Inspections can be triggered by an employee complaint, a referral from another agency, a reported fatality or severe injury, or as part of a planned programmed inspection targeting high-hazard industries. OSHA also uses electronic injury and illness data submitted through the ITA to identify employers for follow-up inspections.

Can I refuse an OSHA inspection?
Technically yes, but it is almost never advisable. Refusal is reported to the Area Director and typically leads to a formal warrant and a more adversarial inspection process. The better approach is to cooperate and have your documentation in order.

What records does OSHA expect to see during an inspection?
Compliance officers typically request OSHA 300 logs, 301 incident reports, the 300A annual summary, training records, hazard communication programs, chemical inventories, equipment inspection logs, and proof of any required certifications.

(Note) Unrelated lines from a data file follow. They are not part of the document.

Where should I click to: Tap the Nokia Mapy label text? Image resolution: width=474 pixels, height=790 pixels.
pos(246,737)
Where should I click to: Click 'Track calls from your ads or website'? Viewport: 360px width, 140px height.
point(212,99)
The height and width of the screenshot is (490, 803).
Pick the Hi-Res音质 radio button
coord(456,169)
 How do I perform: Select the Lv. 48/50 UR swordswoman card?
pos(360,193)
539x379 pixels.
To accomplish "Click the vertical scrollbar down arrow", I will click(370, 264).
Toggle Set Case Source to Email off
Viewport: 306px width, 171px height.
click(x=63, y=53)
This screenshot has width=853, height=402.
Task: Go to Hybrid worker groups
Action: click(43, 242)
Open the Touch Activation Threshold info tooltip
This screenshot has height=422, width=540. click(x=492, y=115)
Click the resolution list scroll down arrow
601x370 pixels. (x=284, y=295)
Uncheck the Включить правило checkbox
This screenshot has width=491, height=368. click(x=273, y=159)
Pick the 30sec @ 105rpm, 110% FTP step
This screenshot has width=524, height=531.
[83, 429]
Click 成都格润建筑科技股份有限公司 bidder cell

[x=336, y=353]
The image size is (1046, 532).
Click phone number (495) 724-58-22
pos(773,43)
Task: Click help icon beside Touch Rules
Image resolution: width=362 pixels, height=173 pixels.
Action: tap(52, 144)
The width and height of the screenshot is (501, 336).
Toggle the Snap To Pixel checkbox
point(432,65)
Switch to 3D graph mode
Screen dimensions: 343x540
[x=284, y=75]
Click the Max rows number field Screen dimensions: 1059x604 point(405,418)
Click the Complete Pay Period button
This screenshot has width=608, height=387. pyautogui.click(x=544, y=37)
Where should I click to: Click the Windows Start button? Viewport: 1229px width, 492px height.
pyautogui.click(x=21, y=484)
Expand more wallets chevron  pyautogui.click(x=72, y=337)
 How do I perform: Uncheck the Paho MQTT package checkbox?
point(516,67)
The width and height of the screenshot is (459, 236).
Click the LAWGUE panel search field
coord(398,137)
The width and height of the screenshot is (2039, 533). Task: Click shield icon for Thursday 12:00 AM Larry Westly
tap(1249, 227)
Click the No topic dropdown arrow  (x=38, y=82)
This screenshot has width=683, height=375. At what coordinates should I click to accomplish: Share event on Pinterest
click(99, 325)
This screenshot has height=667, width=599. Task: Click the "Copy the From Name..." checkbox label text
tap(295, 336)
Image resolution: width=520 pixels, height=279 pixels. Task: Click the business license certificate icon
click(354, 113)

What are the current OSHA penalty amounts?
As of 2025 and carrying into 2026, serious violations carry a maximum penalty of $16,550 per violation. Willful or repeated violations can reach $165,514 per violation. Failure-to-abate penalties accrue at up to $16,550 per day past the correction deadline.

Who is required to electronically submit injury and illness data?
Establishments with 250 or more employees in industries required to keep OSHA records must submit Form 300A annually. Establishments with 20 to 249 employees in certain high-hazard industries listed in Appendix A of 29 CFR Part 1904 must also submit Form 300A. Establishments with 100 or more employees in industries listed in Appendix B must additionally submit Form 300 and Form 301. All submissions go through OSHA's Injury Tracking Application (ITA) by March 2 each year.

What is the best way to prepare for an OSHA inspection year-round?
Maintain accurate, up-to-date records in a centralized system, keep employees trained and informed, conduct regular internal audits, and use EHS management software that surfaces compliance gaps before they become citations. Participating in OSHA's voluntary consultation program is also one of the most effective ways to identify and address issues proactively.